Directions for this task: In the telemedicine passage, reproduce word for word the portion from "Beyond cost savings" up to and including "health care system.".

*** Opening of Source passage ***

Telemedicine—like other industries where digitization of service has transformed an entire ecosystem—is dramatically changing health-care delivery. Many large integrated health systems view telemedicine as an opportunity to more affordably provide primary care. The technology allows patients to be examined virtually using two-way video conferencing for a wide array of symptoms, often for very low fixed fees. Frequently health systems are partnering with telemedicine providers to build out a digital front door to patient care.
One of the most prolific businesses in the telemedicine field is Teladoc, a publicly traded company with a global presence. Teladoc offers two business models: direct-to-consumer and partnerships with health systems, health plans or employer groups. Teladoc and other telemedicine providers generally want to deliver enhanced access to consumers at a lower price. In a survey of 2 million of its members, Teladoc found that each member saved $472 on average per general medical visit using the technology, the company disclosed in its 2018 annual 10K filing with the SEC.
Beyond cost savings
Besides reducing the financial burden for global health care, telemedicine could also help solve the growing issue of provider burnout by leveraging technology to reduce the workload of providers offering services in physical locations. Some telemedicine providers have already expanded beyond standard care to tackle behavioral health services, providing additional value for the health care system.
The investor community has recognized the value of players such as Teladoc. Teladoc’s stock is up more than five-fold since its low of $9.50 on March 28, 2016, to close at $58.09 on the NYSE on Tuesday. Investor enthusiasm is bolstered by the company’s increase in annual visits, its continued expectation for growth and its expansion of CMS’s virtual care programs. According to Grand View Research Intelligence, the global telemedicine market has the potential to grow to $113.1 billion by 2025, however it is now only roughly a $1 billion market, according to Bloomberg Intelligence. There is plenty of room for providers to expand their reach in this somewhat unsaturated space.

*** Close of Source passage ***
*** Opening of Supplied entries ***

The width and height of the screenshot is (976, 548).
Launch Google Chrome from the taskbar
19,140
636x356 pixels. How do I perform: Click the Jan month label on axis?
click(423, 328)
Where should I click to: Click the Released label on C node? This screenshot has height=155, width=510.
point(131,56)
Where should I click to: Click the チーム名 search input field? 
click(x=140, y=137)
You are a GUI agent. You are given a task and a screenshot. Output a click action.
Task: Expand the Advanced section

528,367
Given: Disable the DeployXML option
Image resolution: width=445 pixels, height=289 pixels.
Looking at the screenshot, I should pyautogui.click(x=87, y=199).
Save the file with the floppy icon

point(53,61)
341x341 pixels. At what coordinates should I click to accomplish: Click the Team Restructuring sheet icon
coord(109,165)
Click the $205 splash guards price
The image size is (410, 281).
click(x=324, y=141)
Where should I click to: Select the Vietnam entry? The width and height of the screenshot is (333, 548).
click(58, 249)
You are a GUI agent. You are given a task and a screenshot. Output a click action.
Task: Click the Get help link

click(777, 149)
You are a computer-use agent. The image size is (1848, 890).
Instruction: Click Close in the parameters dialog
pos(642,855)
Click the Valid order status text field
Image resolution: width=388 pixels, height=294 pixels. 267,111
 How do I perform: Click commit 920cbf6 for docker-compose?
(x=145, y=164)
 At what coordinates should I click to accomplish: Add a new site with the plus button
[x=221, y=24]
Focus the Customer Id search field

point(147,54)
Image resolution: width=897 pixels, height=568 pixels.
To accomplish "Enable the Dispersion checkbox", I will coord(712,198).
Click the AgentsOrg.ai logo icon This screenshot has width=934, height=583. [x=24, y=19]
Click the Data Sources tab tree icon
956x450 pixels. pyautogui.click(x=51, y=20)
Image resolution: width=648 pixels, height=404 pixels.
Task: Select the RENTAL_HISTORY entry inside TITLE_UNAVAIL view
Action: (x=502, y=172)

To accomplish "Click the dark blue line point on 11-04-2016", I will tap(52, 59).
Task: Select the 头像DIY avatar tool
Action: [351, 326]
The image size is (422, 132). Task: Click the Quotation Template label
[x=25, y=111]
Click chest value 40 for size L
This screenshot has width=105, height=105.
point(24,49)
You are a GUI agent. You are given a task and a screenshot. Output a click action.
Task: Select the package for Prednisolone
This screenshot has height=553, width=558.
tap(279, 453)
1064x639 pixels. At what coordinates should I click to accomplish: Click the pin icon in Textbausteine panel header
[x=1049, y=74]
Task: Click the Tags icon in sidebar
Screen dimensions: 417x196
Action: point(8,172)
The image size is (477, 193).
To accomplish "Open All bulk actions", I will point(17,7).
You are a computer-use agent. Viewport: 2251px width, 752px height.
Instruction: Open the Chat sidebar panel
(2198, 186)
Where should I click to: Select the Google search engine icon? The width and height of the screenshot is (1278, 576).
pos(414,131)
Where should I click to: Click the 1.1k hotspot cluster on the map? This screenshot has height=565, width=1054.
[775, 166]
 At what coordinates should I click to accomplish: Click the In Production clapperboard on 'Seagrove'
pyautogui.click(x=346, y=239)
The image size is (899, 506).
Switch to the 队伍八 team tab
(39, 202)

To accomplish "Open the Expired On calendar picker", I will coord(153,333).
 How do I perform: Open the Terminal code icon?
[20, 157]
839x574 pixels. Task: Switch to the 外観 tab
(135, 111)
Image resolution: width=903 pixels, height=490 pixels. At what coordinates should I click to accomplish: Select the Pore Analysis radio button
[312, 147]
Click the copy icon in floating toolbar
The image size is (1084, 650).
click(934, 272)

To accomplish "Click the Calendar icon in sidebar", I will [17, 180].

*** Close of Supplied entries ***

Written solution:
Beyond cost savings
Besides reducing the financial burden for global health care, telemedicine could also help solve the growing issue of provider burnout by leveraging technology to reduce the workload of providers offering services in physical locations. Some telemedicine providers have already expanded beyond standard care to tackle behavioral health services, providing additional value for the health care system.